How To Prevent Impaction In Tortoises
Impaction is a serious condition, but there are ways to avoid it:
Avoid giving your tortoise any dried food.
Even if it’s soaked in water afterward, dried food contains little moisture compared to fresh food.
The best diet for tortoises resembles the meals they would eat in the wild. Provide your tortoise with a diet rich in fiber and calcium but with low levels of protein and fat.
When tortoises are dehydrated, they’re at a greater risk of developing hard stools.
To prevent impaction, ensure that your tortoise has access to water, and its diet is high in moisture. Also, make sure that your tortoise’s habitat has sufficient humidity.
If you want to add stones to your tortoise’s enclosure, ensure they’re too large to fit in your tortoise’s mouth.

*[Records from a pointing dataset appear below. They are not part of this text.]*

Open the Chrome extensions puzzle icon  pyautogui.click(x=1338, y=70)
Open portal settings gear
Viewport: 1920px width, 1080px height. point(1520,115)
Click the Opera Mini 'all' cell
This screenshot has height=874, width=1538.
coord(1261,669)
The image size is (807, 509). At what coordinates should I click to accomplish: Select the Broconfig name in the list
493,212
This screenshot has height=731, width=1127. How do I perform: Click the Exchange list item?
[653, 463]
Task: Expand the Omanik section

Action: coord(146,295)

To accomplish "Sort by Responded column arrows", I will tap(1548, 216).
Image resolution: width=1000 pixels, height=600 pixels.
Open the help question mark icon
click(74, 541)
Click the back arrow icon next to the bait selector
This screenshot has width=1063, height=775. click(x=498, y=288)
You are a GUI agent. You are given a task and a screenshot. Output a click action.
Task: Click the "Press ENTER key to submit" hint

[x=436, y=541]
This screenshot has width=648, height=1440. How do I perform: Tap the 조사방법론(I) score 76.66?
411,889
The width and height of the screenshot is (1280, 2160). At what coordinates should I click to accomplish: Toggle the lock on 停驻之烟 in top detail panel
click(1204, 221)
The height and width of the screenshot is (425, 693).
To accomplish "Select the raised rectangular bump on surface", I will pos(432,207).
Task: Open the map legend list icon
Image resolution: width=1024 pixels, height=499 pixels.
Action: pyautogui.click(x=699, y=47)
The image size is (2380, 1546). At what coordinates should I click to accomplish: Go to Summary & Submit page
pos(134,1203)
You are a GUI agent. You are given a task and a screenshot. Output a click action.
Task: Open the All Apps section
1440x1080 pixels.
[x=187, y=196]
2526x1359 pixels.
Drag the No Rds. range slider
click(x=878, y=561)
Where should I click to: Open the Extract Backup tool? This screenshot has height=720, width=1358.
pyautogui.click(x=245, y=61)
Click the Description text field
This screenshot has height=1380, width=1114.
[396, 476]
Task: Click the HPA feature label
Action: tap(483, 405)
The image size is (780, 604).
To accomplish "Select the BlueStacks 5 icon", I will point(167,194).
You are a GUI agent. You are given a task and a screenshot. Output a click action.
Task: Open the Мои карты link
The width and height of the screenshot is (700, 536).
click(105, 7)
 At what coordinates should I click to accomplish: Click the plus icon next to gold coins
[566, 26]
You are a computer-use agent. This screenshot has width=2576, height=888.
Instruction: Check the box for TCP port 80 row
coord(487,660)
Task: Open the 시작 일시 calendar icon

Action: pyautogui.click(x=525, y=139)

Remove any mouth-sized rocks or pebbles.
Ensure that your tortoise has bedding that can be easily passed if consumed.
Substrates to avoid include the following:
- Walnut shells
- Corn cob
- Cat litter
Avoid anything that is undigestible and can block the gastrointestinal tract.
Tortoise Impaction Treatment
A vet should see impacted tortoises promptly, as impaction can be fatal if left untreated. A vet can use x-rays to determine the cause of the impaction, offering surgery to remove the blockage.
In the interim, you can make your tortoise more comfortable. This can be achieved by soaking it in warm water, giving it a natural laxative, and keeping its enclosure warm and humid.